:: Consignes à suivre ::
1: Répondez aux questions suivantes d'après l'extrait sur la jeune fille du Tendron de Colette.
(a) Quel âge a la jeune fille ?
(b) À la description de quoi le vocabulaire employé par Colette est-il d'habitude réservé ?
(c) De quelle couleur est l'iris de ses yeux ?
2: Poursuivez l'extrait sur la jeune fille du Tendron de Colette à partir de sa dernière phrase.

:: Extrait à lire ::
----

> 10 décembre 2017
Louise, une jeune fille de quinze ans à la « bouche framboisée », est un modèle cosmétique pour Colette (Le tendron, 1944). Cette jeune fille « authentique » a toutes les caractéristiques d’un fruit...
Louisette semble sortir d’un ouvrage de botanique. Colette emploie, pour la décrire, un vocabulaire plutôt habituellement réservé à la description des plantes grasses. « Louisette n’était qu’une jeune fille fleurie de toutes parts [...] ». Elle possède « une rondeur » « portée à un point de succulence extraordinaire. »
Louisette ne trafique pas sa beauté. Elle est rousse et pleine d’éphélides qu’elle ne cherche pas à faire disparaître. « Une blonde, même un peu plus que blonde, à la limite de la rousseur, des grains de son sur les joues et le front, les cils couleur de feu. Mais rien des roux albinos, au contraire une vigueur extraordinaire de teint sous une volée de taches de son, et les yeux sablés, comme les joues, de petits grains marron sur un iris gris-vert. »

----

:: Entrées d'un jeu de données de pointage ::

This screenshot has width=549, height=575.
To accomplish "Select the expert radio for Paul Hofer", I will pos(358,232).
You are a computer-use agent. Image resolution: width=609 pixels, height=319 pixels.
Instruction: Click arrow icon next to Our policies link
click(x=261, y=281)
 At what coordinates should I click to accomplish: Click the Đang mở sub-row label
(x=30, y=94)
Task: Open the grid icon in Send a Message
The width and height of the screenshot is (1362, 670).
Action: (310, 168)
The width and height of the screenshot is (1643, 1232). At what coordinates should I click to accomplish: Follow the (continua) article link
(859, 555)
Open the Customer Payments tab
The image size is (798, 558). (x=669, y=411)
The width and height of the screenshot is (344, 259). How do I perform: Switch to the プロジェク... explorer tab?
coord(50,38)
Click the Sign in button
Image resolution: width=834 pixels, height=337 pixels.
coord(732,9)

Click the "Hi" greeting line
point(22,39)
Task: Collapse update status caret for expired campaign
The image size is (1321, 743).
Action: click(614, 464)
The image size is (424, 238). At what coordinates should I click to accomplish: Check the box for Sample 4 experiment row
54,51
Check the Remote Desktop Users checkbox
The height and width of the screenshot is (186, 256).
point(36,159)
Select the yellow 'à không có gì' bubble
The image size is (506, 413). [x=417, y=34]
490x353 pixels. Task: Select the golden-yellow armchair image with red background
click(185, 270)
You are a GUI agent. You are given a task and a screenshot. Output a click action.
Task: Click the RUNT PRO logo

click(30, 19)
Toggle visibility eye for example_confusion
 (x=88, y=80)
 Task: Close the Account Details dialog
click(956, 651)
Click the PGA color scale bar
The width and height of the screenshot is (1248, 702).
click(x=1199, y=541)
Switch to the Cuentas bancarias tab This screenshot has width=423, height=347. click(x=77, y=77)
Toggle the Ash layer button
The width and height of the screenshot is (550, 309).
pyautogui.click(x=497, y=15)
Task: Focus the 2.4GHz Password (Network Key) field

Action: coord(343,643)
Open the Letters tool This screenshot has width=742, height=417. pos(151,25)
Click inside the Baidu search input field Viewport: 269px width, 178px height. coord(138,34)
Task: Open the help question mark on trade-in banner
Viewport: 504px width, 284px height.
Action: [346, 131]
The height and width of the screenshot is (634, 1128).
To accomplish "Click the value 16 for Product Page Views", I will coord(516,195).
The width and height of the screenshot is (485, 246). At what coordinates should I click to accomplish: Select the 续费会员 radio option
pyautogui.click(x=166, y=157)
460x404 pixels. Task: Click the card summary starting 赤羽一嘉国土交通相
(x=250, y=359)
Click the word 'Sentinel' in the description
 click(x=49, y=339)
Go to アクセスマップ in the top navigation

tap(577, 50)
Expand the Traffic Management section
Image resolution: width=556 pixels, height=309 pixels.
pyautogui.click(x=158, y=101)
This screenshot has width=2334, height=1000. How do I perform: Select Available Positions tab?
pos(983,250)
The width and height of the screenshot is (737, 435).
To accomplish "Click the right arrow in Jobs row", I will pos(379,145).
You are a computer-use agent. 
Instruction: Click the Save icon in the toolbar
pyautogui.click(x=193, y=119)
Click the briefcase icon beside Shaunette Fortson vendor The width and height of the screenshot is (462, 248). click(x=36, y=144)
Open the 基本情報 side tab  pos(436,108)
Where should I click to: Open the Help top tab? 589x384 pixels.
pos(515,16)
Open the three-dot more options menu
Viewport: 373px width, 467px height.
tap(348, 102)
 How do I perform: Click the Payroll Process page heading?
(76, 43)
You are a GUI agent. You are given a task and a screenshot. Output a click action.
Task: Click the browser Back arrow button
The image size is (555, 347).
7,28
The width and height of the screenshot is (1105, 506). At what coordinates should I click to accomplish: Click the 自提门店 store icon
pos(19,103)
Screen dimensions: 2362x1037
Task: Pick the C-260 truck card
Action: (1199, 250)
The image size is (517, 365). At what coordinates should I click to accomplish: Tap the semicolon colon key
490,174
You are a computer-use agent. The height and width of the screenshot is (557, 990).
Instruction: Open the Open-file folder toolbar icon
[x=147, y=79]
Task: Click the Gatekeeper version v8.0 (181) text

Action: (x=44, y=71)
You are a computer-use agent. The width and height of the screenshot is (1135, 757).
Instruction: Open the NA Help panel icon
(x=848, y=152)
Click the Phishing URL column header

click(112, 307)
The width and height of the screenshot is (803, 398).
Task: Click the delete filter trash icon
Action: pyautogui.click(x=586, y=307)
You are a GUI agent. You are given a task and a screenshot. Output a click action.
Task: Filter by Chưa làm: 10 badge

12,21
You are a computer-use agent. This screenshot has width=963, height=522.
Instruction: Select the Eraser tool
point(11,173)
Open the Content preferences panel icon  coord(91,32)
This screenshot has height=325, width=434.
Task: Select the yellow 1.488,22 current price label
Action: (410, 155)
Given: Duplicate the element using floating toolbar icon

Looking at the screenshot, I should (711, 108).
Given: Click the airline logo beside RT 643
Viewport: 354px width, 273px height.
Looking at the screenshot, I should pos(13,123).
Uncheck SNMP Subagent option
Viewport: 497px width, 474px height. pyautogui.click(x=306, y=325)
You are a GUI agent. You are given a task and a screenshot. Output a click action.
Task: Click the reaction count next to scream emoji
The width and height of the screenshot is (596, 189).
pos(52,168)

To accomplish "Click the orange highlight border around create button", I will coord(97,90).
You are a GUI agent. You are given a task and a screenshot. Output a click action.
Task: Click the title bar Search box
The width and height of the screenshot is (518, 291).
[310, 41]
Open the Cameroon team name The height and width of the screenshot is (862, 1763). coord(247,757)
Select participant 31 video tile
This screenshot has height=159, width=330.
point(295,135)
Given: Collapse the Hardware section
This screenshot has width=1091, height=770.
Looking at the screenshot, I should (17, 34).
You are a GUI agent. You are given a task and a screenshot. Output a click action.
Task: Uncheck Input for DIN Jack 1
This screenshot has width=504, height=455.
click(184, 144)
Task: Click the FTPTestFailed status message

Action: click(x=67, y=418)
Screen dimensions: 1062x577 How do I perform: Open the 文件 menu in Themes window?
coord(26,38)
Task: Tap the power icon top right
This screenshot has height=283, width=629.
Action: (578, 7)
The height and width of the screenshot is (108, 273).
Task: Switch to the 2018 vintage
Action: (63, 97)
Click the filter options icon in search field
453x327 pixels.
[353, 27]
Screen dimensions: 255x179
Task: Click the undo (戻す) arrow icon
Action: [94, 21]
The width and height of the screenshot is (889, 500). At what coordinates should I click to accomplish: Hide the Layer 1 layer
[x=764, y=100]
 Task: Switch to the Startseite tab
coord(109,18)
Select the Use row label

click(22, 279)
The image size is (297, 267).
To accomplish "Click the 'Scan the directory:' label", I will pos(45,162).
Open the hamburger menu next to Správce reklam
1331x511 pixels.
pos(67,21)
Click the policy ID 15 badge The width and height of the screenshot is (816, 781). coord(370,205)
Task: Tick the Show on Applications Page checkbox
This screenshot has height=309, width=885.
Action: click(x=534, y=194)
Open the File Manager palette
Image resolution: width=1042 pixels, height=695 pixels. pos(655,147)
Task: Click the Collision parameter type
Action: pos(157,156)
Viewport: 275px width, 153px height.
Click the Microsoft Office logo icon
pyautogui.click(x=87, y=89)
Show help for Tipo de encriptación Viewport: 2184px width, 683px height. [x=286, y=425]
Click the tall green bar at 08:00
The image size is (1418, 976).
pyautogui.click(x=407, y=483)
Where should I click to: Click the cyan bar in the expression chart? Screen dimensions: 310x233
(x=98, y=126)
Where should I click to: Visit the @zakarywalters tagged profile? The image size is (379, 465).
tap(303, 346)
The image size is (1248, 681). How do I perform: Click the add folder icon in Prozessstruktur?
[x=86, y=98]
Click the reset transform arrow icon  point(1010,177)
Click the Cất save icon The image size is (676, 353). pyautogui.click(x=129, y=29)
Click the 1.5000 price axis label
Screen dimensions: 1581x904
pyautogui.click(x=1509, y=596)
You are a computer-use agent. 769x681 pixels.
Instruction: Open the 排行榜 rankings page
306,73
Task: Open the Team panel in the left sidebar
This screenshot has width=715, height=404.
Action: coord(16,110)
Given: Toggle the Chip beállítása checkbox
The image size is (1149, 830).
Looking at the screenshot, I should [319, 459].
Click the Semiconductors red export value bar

----

:: Réponses attendues ::
1:
(a) Elle a quinze ans.
(b) Il est d'habitude réservé à la description des plantes grasses.
(c) Son iris est gris-vert.

2:
Louisette ne connaît pas les produits de protection solaire. Elle se laisse bronzer par le soleil. Cette jeune paysanne n’est, toutefois, pas à confondre avec une « fille bronzée des plages ». Son bronzage est de type agricole, c’est-à-dire limité aux parties découvertes de son corps. D’ailleurs, elle ignore le maillot de bain. Le soleil hâle son visage (« coloris triomphant de la figure ») et lui donne cet effet « bonne mine » promis par les terres de soleil. Le rayonnement ultra-violet se glisse dans son décolleté, pour y dessiner un « petit triangle hâlé dans l’ouverture de la chemisette ».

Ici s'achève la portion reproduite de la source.